The survey instrument was a structured, interviewer-administered questionnaire covering a range of issues including demographic characteristics, education, migration, work, social networks, reproductive health, and sexual history. In addition, respondents were administered reading and math tests to measure their literacy and numeracy. The same study instrument was used at both rounds of survey. However, at endline, an additional section measuring exposure to the intervention was added to the end of the questionnaire for all age groups. Biruh Tesfa targets out-of-school girls aged from 7 to 18 years. However, the survey was restricted to those aged 12 to 18 because, for ethical reasons, research among members of younger age groups should be necessary and justified. Moreover, the stage of cognitive development in younger adolescents may make standard forms of research less appropriate to this age group (Institute for Reproductive Health 2010). In addition, younger adolescents aged between 12 and 14 received an abbreviated questionnaire that omitted sensitive questions on sexual activity and violence.
Given that the study is longitudinal, to control for loss to follow-up, interviewers requested a phone number through which respondents could be contacted for re-interview at endline.
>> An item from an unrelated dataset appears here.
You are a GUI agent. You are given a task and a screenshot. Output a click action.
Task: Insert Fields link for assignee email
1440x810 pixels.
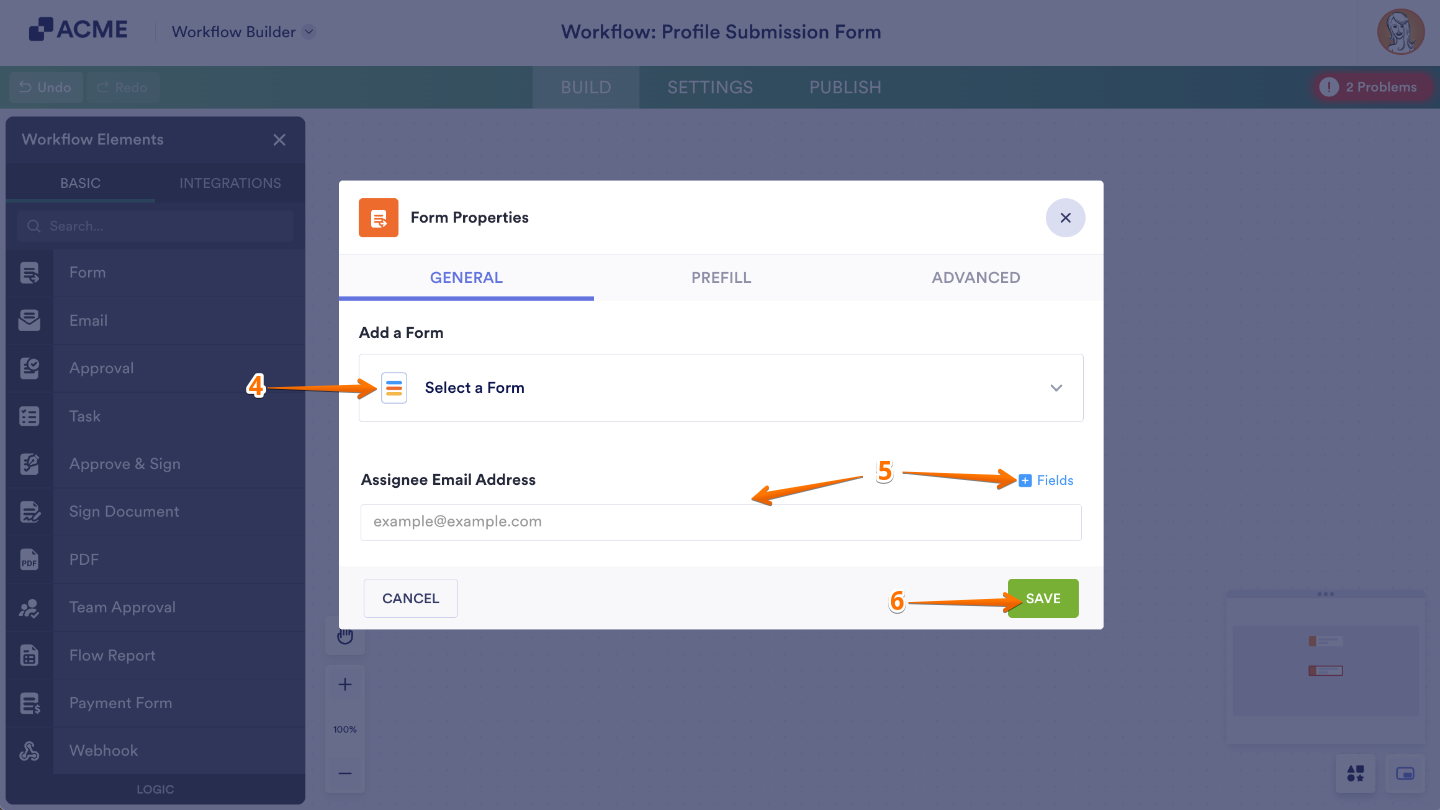pos(1046,481)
At endline, respondents were also offered a phone card with enough credit on it to encourage continued contact as well as this re-interview at endline.
Informed consent was obtained from all survey participants and parental/guardian consent was provided in cases when the respondent was under 18. The study protocol was approved by the Ethiopia Ministry of Science and Technology and the sponsoring institution’s review board.
The expansion phase, Powering Up Biruh Tesfa aimed to increase literacy and numeracy capabilities among out-of-school girls living in the poorest urban areas. It also aimed to improve girls’ health, including their utilization of health services. Literacy and numeracy acquisition was measured using reading and math cards based on those developed for the UWEZO program in East Africa that measures progressive skill levels in reading and math.2 UWEZO tests were adapted for use in Ethiopia so that, for example, the reading cards measured the identification of Amharic letters, the reading of single words and sentences, and reading for comprehension. Math cards follow a similar progression of numeracy acquisition, including counting dots, identifying numbers, identifying the larger of two numbers, adding, subtracting and, finally, solving word problems. Two tests were adapted at baseline and assigned at random to respondents. At endline, two different tests were adapted and assigned at random. Literacy was measured through four items while math was measured through nine items. A score was constructed to reflect acquisition of literacy in the aggregate (ranging from 0 to 4) as well as overall numeracy (ranging from 0 to 9). A combined literacy-numeracy score was constructed, with scores ranging from 0 to 1. Because the number of numeracy items outnumbered literacy items, literacy items were weighted by a factor of two (scores ranging from 0 to 8), added to the numeracy score, and divided by 17, the total number of items in the test.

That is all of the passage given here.